Como obrigações do contrato se encontram pagamento de salários, recolhimento do FGTS, concessão de férias, pagamento de horas extras, etc. Mas o exemplo mais clássico, e mais objetivo, é o não recolhimento, ou recolhimento irregular do FGTS. Para saber se está sendo recolhido, pode baixar o app 'FGTS' da Caixa, ou solicitar o Extrato Analítico do FGTS em qualquer agência. Quero fazer uma observação aqui. É obrigação do empregador fornecer trabalho para o empregado. Obrigá-lo a comparecer no emprego, mas proibi-lo de trabalhar, o que é chamado de ócio de forçado, também dá direito a rescisão indireta. Escrevi um artigo falando só sobre o ócio forçado. Clique aqui para lê-lo agora.

· Art. 483, letra e.

Por ato lesivo à honra ou boa fama, pode-se entender, por exemplo, as acusações sabidamente indevidas de crime, assédio moral, assédio sexual, etc.

· Art. 483, letra f.

A integridade física é um direito de todos, inclusive do empregado. Se o patrão agredir seu funcionário fisicamente, estará caracterizada falta grave, o que gerará o direito a rescisão indireta. Aqui o empregado deve tomar cuidado: naqueles casos em que é possível evitar ou impedir a ofensa física, sem ser preciso reagir a ela, se o empregado reagir, a reação poderá ser considerada indevida, e caracterizar a culpa recíproca, recebendo pela metade os valores da rescisão.

· Art. 483, letra g.

Quando o patrão reduz o trabalho do empregado, de maneira prejudicar a produção dele e, com isso, reduzir o salário, gera para ele o direito de rescisão indireta do contrato. Cito como exemplo a escola que reduz o número de aulas do professor. Exemplifico também a empresa que cria embaraços para o vendedor ganhar menos comissões. Nesse segundo exemplo, inclusive, o Tribunal Superior do Trabalho, no Recurso 2941-46.2012.5.02.0025, confirmou a rescisão indireta de uma gestante que recebia só por comissões e foi transferida para uma loja com menor movimento, reduzindo consideravelmente sua remuneração mensal.
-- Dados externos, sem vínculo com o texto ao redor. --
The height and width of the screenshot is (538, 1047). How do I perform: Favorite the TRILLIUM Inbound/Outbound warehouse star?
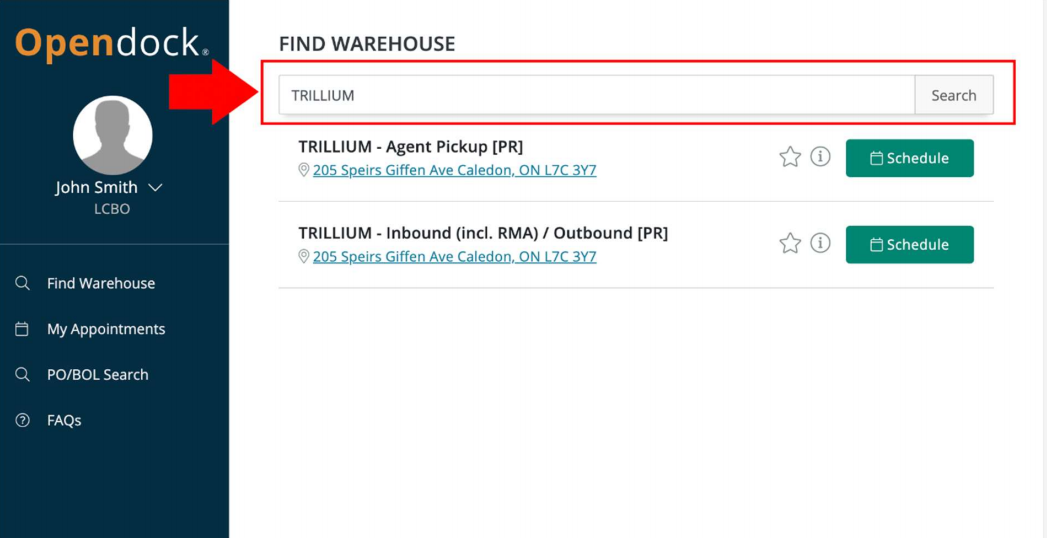[x=790, y=243]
V - O empregado precisa sair do emprego para pedir a rescisão indireta?

Diz a lei que nos casos de descumprimento contratual, ou de redução de trabalho, o empregado pode escolher entre permanecer no trabalho ou não até a decisão do processo. Nos demais casos, o afastamento seria obrigatório.

Todavia, a justiça do trabalho tem adotado o entendimento de que, em qualquer hipótese de rescisão indireta, o empregado pode escolher entre continuar trabalhando ou não.

VI - Conclusão

Feitas todas essas explicações, conclui-se que o patrão não pode agir de maneira contrária à lei e ao contrato de trabalho, sob pena de cometer falta grave que autoriza a rescisão indireta. Nesses casos, o empregado deve buscar orientação jurídica com um profissional de sua confiança e, ao invés de pedir demissão, considerar o contrato o terminado por culpa do empregador.